O que se pede. Escreva a continuação do texto abaixo sobre os protetores dos criminosos, começando logo depois da última frase apresentada.
**** Trecho selecionado ****
Imersos na violência e na criminalidade, os brasileiros se perguntam: por que a quantidade de delitos parece aumentar e os criminosos não são punidos? Por que os delinqüentes que cometem crimes graves (homicídio qualificado, roubo, latrocínio, estupro, etc) permanecem presos por tempo exíguo?
A resposta é uma só: os criminosos têm inúmeros protetores, espalhados nos meios jurídicos e variados segmentos da nossa sociedade.
1. Talvez o primeiro desses protetores seja você, estimado leitor, se é daqueles que acredita nessas quimeras de que os criminosos não são fruto de uma índole pervertida que necessita ser afastada do mal pelo temor da punição, mas ‘pobres vítimas’ da necessidade e que, quando a sociedade tornar-se mais igualitária e justa, o crime desaparecerá – o que deve acontecer lá pela época das calendas gregas.
Essa visão equivocada tem remota paternidade: Jean Jacques Rousseau, para quem todos os homens possuem índole naturalmente boa. Quem já não ouviu a célebre frase: ‘O homem nasce bom, a sociedade é que o corrompe’?
Assim, quando um homem comete um delito, as causas da conduta devem ser perquiridas em fatores exteriores a ele: ora a culpa é das desigualdades econômicas e sociais, ora de leis injustas, ora das instituições. Conseqüência inarredável disso seria que os ‘pobres’ assaltantes, estupradores, assassinos e outros delinqüentes terríveis não são responsáveis pelos seus atos, de forma que devemos destinar a eles o amor e carinho devidos às vítimas e nos exprobrarmos por compormos a sociedade de que eles são vítimas.
Ironizando tal postura nefelibata, poder-se-ia dizer que, como quem corrompe o criminoso é a sociedade, faríamos melhor em colocar toda a sociedade (ah, essa malvada), no cárcere, e deixarmos à solta todos os delinqüentes, para que estes não sejam contaminados pelas maléficas influências daquela.
**** Material fornecido ****
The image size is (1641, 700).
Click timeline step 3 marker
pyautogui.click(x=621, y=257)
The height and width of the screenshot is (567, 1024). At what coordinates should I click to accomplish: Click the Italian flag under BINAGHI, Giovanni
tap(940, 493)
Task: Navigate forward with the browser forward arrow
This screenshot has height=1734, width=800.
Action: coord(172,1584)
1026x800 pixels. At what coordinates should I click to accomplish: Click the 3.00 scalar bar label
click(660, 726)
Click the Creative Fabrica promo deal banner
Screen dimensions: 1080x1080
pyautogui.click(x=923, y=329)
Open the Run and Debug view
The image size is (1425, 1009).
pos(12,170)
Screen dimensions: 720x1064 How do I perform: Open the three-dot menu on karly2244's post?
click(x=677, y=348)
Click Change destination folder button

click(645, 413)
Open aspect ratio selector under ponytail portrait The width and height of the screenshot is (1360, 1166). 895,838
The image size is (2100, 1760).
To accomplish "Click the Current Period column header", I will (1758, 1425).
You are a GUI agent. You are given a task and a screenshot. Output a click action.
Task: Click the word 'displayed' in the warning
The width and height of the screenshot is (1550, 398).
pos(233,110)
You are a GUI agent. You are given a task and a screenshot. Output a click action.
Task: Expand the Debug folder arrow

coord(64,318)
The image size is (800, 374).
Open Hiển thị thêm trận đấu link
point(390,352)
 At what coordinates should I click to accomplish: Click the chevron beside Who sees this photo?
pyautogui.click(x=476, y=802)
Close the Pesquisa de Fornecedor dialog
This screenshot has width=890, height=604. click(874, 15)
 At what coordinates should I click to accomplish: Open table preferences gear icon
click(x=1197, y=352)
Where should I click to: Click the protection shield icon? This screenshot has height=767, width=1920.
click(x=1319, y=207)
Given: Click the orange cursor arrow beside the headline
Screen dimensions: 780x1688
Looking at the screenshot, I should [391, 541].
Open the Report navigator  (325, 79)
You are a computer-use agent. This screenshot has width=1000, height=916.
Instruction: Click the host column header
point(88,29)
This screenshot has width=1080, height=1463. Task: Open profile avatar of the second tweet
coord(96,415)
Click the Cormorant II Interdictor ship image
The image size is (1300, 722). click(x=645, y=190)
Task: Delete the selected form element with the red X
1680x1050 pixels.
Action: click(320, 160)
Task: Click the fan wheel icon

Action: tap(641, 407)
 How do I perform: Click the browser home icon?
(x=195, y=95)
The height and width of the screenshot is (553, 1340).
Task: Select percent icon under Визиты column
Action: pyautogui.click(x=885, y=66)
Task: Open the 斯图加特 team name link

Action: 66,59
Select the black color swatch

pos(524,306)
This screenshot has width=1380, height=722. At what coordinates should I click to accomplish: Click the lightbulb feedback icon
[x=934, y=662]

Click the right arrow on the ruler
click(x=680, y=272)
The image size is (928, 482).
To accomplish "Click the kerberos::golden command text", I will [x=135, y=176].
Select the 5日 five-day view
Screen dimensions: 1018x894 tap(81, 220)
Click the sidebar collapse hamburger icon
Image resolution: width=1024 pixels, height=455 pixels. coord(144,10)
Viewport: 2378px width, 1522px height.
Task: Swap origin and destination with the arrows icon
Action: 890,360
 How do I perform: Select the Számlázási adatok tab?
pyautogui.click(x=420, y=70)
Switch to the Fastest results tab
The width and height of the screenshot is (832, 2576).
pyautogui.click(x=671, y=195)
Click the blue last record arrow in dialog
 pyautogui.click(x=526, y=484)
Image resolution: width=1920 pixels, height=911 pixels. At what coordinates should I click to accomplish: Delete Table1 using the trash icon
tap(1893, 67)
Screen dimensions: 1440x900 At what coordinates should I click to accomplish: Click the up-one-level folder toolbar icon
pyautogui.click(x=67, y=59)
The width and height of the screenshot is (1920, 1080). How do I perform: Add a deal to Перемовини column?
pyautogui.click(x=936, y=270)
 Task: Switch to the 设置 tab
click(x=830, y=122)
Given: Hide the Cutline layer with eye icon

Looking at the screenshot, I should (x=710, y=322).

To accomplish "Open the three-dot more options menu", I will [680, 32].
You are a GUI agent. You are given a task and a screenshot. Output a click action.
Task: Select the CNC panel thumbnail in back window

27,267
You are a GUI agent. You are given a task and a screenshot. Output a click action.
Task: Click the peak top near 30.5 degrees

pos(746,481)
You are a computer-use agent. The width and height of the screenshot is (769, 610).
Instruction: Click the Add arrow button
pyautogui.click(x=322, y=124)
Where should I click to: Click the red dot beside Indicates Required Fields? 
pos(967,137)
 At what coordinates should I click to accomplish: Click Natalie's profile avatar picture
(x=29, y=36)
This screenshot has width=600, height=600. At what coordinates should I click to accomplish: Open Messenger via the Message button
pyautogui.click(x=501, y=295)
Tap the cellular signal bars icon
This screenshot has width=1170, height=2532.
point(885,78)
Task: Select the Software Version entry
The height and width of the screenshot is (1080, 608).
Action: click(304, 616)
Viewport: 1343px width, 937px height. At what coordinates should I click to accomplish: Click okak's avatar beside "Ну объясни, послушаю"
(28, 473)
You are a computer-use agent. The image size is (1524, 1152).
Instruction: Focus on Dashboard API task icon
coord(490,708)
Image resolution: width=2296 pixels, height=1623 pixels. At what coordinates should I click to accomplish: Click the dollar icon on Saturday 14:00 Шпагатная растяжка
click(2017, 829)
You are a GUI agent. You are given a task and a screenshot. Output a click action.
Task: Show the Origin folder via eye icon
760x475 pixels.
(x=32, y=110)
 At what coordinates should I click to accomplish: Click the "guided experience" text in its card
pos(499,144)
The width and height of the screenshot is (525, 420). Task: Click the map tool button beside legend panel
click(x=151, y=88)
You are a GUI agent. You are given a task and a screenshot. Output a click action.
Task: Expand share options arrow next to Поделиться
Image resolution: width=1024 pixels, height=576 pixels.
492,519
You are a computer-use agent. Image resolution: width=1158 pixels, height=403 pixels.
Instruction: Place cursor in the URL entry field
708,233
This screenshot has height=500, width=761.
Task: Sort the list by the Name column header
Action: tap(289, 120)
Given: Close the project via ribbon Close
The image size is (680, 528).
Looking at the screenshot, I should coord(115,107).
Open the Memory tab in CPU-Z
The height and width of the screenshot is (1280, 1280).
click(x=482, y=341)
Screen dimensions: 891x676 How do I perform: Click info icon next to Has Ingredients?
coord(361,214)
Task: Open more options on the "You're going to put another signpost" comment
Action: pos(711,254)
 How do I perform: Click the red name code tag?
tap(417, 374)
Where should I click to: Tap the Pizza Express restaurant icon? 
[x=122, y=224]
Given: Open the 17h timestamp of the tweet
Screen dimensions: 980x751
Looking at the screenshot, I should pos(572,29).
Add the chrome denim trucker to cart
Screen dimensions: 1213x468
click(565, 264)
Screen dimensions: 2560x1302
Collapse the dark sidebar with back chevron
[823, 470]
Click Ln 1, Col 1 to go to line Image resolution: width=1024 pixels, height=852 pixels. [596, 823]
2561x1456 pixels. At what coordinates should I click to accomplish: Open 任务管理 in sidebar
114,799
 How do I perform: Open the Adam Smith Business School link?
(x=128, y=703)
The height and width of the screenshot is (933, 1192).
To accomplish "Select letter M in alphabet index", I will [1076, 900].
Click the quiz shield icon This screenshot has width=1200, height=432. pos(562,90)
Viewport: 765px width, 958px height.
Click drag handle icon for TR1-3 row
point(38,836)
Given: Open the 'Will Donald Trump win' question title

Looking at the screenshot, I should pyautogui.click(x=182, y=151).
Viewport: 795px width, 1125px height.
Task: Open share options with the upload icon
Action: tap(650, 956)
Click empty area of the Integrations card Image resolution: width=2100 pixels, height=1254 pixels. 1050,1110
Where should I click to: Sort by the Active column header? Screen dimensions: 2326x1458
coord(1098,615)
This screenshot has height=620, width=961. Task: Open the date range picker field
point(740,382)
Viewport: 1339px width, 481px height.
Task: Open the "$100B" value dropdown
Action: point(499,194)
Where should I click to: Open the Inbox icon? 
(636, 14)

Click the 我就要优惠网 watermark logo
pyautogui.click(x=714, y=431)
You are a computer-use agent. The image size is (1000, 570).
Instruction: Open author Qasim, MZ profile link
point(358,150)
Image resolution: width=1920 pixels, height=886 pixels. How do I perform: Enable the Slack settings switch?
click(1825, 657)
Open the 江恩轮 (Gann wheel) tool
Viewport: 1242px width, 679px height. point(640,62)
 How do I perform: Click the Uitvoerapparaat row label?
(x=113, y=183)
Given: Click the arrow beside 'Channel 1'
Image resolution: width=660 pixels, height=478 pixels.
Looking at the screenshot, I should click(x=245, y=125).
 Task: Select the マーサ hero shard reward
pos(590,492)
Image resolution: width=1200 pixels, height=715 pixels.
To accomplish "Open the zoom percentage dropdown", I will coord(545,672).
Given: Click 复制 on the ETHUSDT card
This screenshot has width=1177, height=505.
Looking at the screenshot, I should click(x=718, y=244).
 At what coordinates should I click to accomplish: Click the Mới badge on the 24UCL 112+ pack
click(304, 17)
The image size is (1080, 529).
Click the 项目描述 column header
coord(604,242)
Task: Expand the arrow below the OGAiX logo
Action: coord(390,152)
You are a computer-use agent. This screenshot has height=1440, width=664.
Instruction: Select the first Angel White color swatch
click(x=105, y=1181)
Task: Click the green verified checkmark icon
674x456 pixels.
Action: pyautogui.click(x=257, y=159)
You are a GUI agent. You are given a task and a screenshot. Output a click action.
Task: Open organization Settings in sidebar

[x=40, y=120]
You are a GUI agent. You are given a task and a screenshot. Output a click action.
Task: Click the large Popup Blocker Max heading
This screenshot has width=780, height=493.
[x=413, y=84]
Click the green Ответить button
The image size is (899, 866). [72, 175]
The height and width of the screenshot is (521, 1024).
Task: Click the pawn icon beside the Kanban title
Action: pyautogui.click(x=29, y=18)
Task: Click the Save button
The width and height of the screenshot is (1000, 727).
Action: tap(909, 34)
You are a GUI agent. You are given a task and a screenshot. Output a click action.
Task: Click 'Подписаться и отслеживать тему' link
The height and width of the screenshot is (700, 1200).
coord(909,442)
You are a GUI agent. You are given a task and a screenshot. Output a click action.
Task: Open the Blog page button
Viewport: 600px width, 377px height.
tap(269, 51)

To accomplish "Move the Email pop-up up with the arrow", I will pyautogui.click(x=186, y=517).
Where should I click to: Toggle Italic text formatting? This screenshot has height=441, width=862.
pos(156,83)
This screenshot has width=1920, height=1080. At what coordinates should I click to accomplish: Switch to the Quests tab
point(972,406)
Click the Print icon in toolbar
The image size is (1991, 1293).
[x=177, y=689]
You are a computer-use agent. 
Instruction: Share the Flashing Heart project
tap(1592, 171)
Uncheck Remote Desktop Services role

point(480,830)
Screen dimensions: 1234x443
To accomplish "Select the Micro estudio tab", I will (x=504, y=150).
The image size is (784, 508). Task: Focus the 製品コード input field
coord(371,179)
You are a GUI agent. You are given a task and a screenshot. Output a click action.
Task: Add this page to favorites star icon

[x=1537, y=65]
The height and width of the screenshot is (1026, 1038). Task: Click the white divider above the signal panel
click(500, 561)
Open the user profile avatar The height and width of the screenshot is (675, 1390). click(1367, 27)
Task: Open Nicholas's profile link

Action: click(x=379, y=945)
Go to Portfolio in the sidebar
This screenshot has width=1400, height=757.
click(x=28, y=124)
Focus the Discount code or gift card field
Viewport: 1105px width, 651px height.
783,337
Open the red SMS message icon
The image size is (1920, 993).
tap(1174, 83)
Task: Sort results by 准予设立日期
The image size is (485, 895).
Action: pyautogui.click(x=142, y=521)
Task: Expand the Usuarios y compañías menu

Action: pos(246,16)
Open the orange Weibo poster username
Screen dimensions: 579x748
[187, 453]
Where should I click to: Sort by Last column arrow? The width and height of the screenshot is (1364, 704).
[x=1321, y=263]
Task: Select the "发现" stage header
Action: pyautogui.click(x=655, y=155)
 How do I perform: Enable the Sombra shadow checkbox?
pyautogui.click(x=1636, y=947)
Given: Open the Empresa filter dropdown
****
Resultado da tarefa.
Tem-se de dar um basta a essa farsa ‘garantista’ e pseudocientífica.
Destaca VOLNEY CORRÊA LEITE DE MORAES JÚNIOR que ‘a conivência sociologista, que se ocupa em superestimar as causas sociais do crime tem sido um modo sutil de culpar de forma vaga o sistema por todas as mazelas que nos afligem, de sorte que, com isso, fica tudo como está, ou melhor, vai tudo piorando a passos largos diante da passividade generalizada" (Crime e Castigo, Reflexões politicamente incorretas, Millenium, 2ª edição, 2002, p. 9).
São do mesmo notável jurista as seguintes considerações:
"Em matéria de política criminal, duas grandes vertentes são identificáveis, tendo como divisor de águas a questão do livre arbítrio:
a) (...)
b) autodesignada moderna, que supõe existente relação determinística entre as condições socioeconômicas do agente e a infração;
- seus adeptos acreditam que o crime é produto de injunções materiais, excluída, por conseguinte, a intervenção do livre-arbítrio;
- adotam
a convicção, numa espécie de culpabilização coletiva, de que o crime é produto, não do livre-arbítrio do indivíduo, mas das injustiças sociais, pois o homem, no fundo, seria naturalmente bom.
- haveria algo assim como férreo, rígido fatalismo por sob a conduta criminosa, tal significando que a vontade do rapinante e do extorsionário, cujas condições materiais de existência não foram especialmente satisfatórias, seria absolutamente impotente diante do irresistível magnetismo exercido pelo proveito ilícito; eles não teriam liberdade de consciência.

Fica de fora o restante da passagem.